I personally had been involved with the campaign since April — first as a volunteer in New Jersey and later as full-time staff in Ohio as a Field Organizer. I got involved because Donald Trump’s unforgivable response to the COVID-19 pandemic left my industry — music, arts, theatre, and entertainment — decimated, and I had a lot of extra time on my hands. I saw the uncertainty many of my talented colleagues faced with Broadway shut down indefinitely, touring unable to continue, and people unable to gather. Incredible talents passed too soon from the virus. People whose means of self-expression and affirmation, be it singing, dancing, or playing an instrument, now have to worry that sharing these passions will turn themselves into disease vectors.

That made this election personal. I felt as though I carried an obligation to my friends, mentors, and colleagues to help create positive change so we could begin to get our lives back on track. Pretending the pandemic is over prolongs the shutdowns. Lack of a proper continuing stimulus package forces many to find work in other fields. I recognize my lucky position as a young person out of college with a stable family to live with. For those older than me, less financially fortunate, or with immediate needs like children or debt, many may leave the industry and never return. With every person I met on the campaign trail, every call I made, and every event I organized, I carried the burden of these realities with me.

As my work on the campaign unfolded, I was inspired by everyone who came along on this journey with me. Group chats of college friends initially meant to organize Thursday night trivia games turned into a message board for political action. People who never phone banked before in their lives (looking at you Gen Z) put their heads down and did the work to talk to voters across the country.

On the ground in Ohio, I helped mobilize grassroots coalitions of local residents, connect with candidates in key down-ballot races, provide communities with the tools to put their aspirations into action, and develop a grassroots political infrastructure that will hopefully last long past my time working in the state.

The amount of people who stepped up for this cause — from the hundreds of volunteers on the ground in Ohio to the hundreds of people out-of-state that helped contact voters in key states, to the many longtime friends in my personal networks — is awesome in the most literal sense of the word.
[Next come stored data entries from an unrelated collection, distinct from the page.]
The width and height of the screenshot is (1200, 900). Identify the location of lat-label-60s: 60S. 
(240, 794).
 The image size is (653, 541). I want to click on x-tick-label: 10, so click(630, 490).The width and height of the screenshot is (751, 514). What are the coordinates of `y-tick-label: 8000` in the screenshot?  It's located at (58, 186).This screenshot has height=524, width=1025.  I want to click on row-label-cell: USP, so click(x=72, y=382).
We became the change we wanted to see, and I hope that we continue developing these civic habits so we never have to watch our country slip so far again. After all, getting Joe Biden elected was simply “getting the ball back.” Now the real work has begun.

For as much of a victory this election was for Democrats, it still exposes weaknesses in our country and party. Over 70 million Americans still voted for Donald Trump. As Joe Biden pointed out, these are Americans. Not “deplorables,” but neighbors. We live with them and they live with us. If we as Democrats want to have any chance at continuing to enact lasting, positive change, we must figure out a way to reach some of these voters — not by watering down liberal policies, but by leaning into policies that have popular opinion on our side. Accessible healthcare, workers’ rights, good education, a living wage, fair trade deals. Many of these issues Trump pretended to campaign on at various points, but these are issues Democrats can actually deliver on. Many people smarter and better-paid than me will spend the next two to four years figuring out how to sharpen that message, and I hope we figure that out soon.
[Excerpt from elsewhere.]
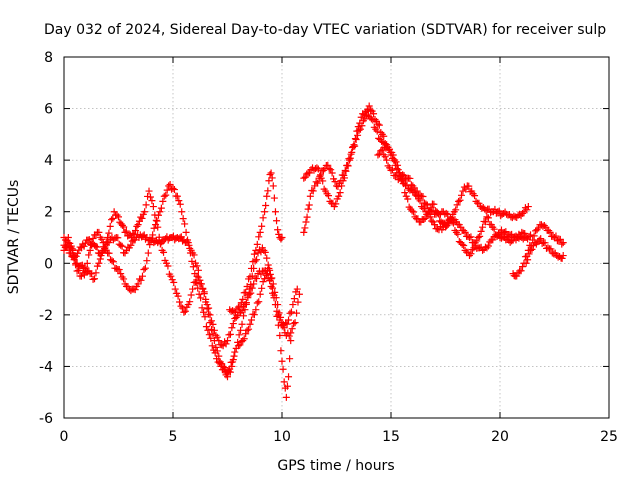 This screenshot has width=640, height=480. Describe the element at coordinates (174, 437) in the screenshot. I see `x-tick-label: 5` at that location.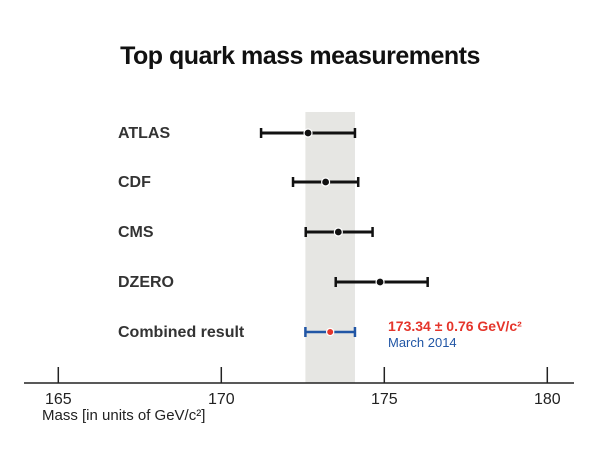  What do you see at coordinates (239, 182) in the screenshot?
I see `measurement-cdf: CDF` at bounding box center [239, 182].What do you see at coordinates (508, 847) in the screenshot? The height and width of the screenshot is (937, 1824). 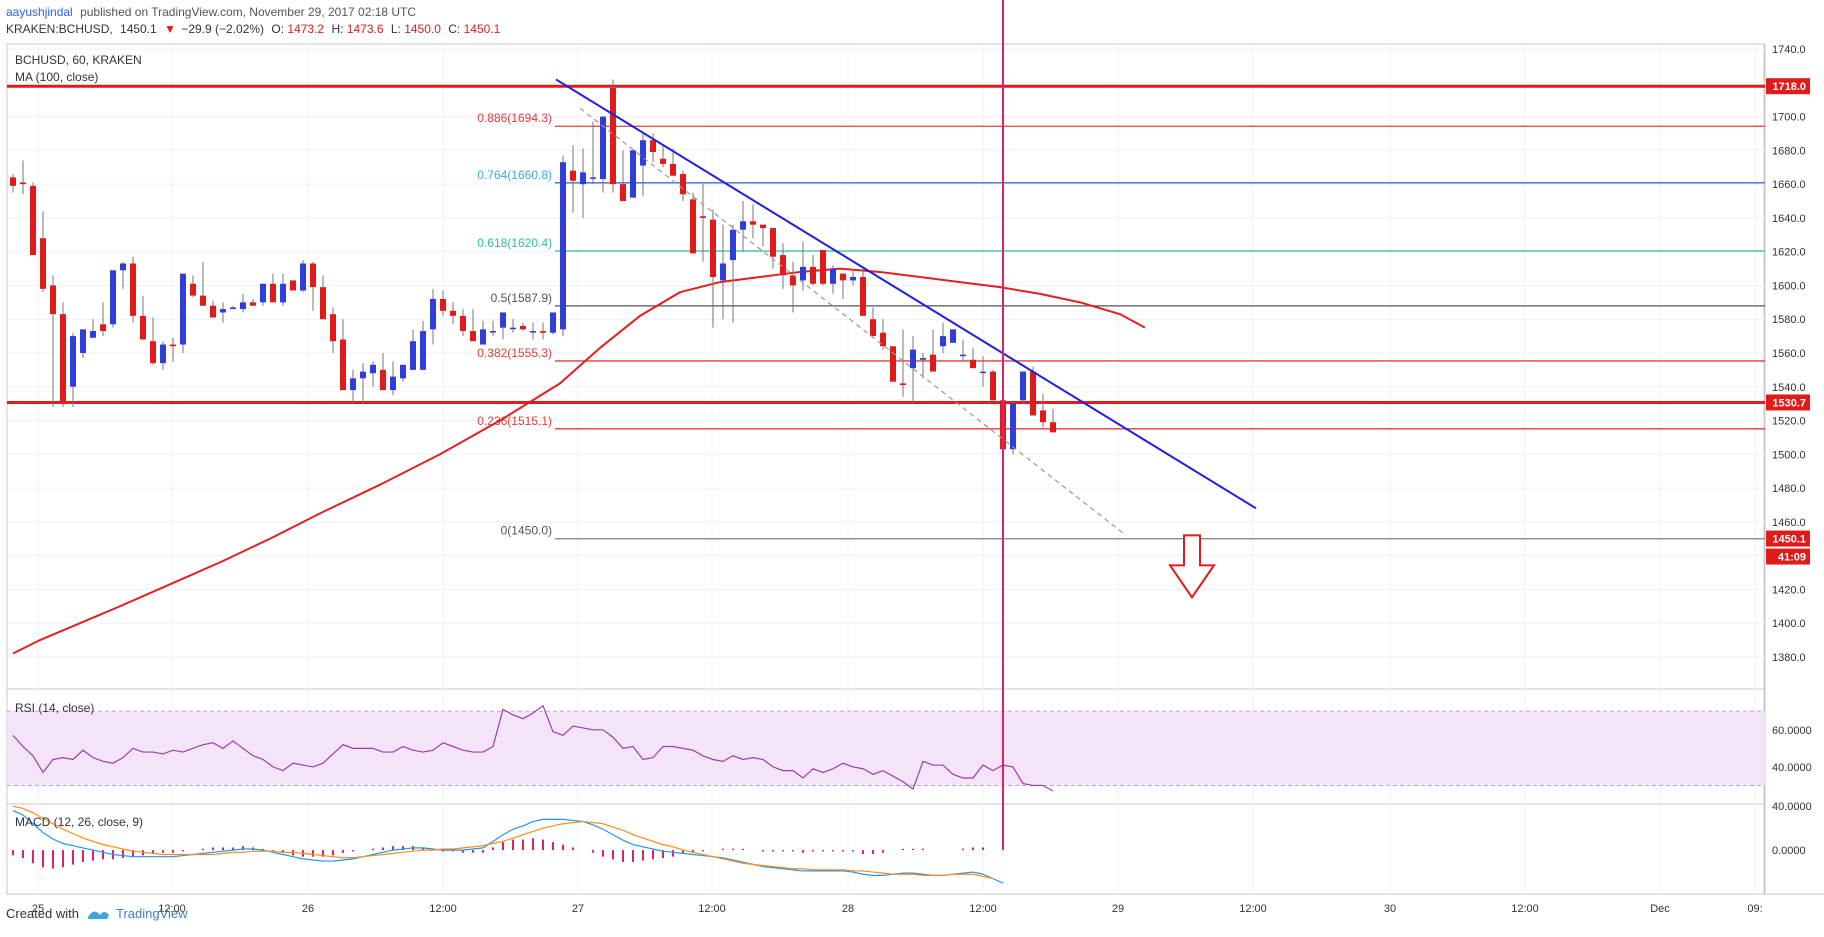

For now, we breathe, and we celebrate. I’m proud of Joe Biden, who has waited for this moment for decades. I’m proud of Kamala Harris, a daughter of immigrants who has broken one glass ceiling after another. I’m proud of the volunteers who gave countless hours and days to this cause. I’m proud of the victory we fought for. And most importantly, I’m proud to be an American.

Let’s remember this fight and use that to propel our future activism.